| Task brief |
From the first line to the last, restate the material word for word, omitting pictures.

Source material below:

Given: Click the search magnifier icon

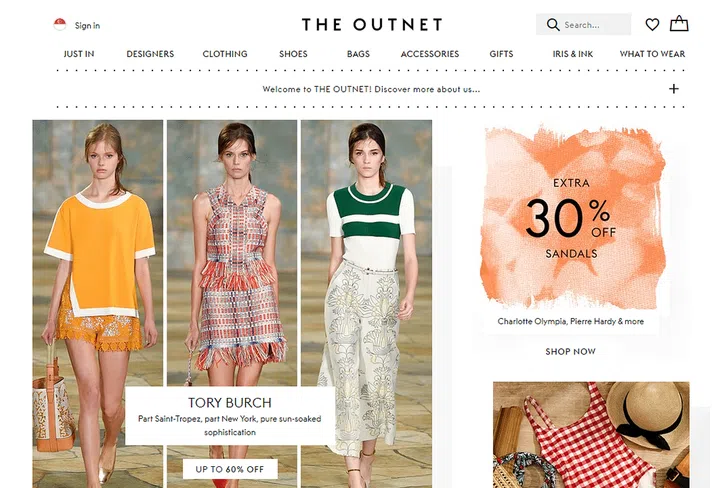Looking at the screenshot, I should [x=553, y=25].
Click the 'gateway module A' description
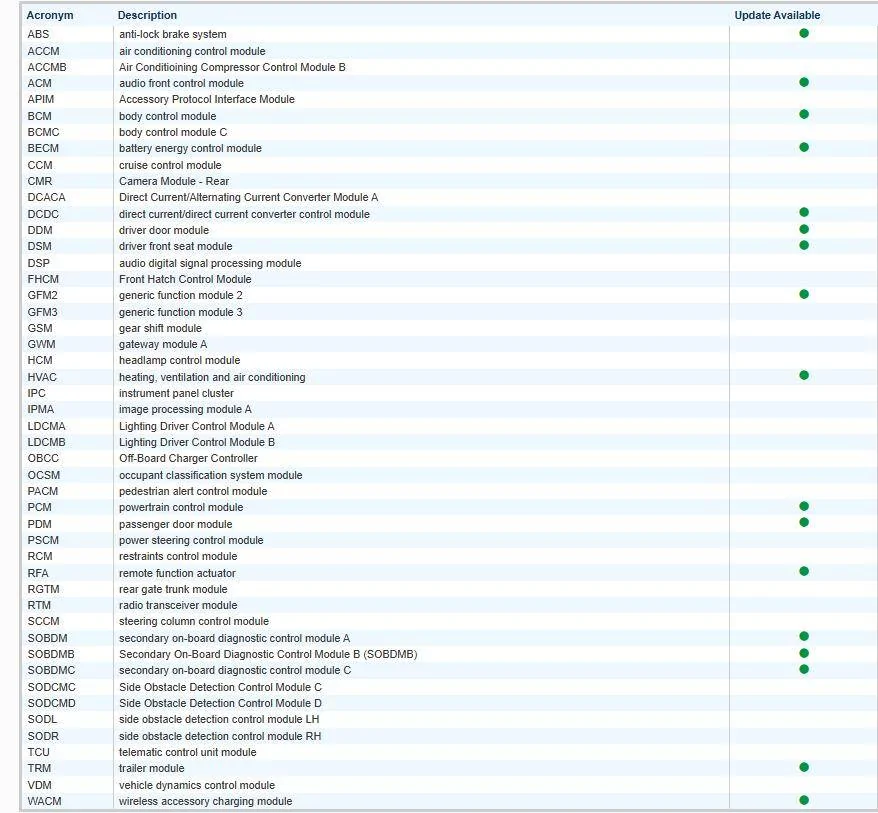The width and height of the screenshot is (878, 813). click(163, 344)
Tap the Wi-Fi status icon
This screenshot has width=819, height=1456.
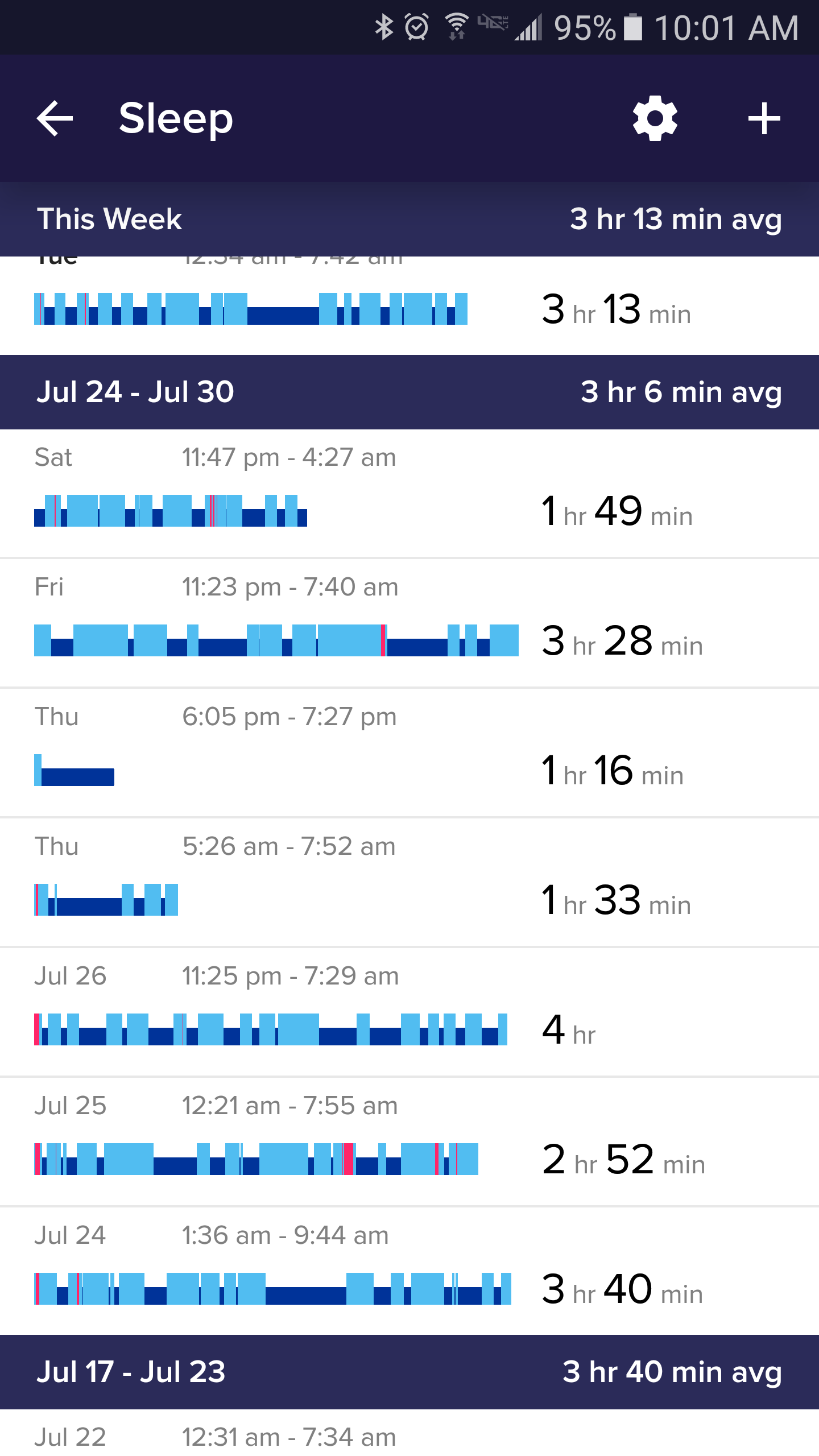coord(457,27)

End of Source material.

| Response to the exercise |
Given: Click the search magnifier icon

Looking at the screenshot, I should [x=553, y=25].
Click the 'gateway module A' description
The width and height of the screenshot is (878, 813). click(163, 344)
Tap the Wi-Fi status icon
This screenshot has width=819, height=1456.
coord(457,27)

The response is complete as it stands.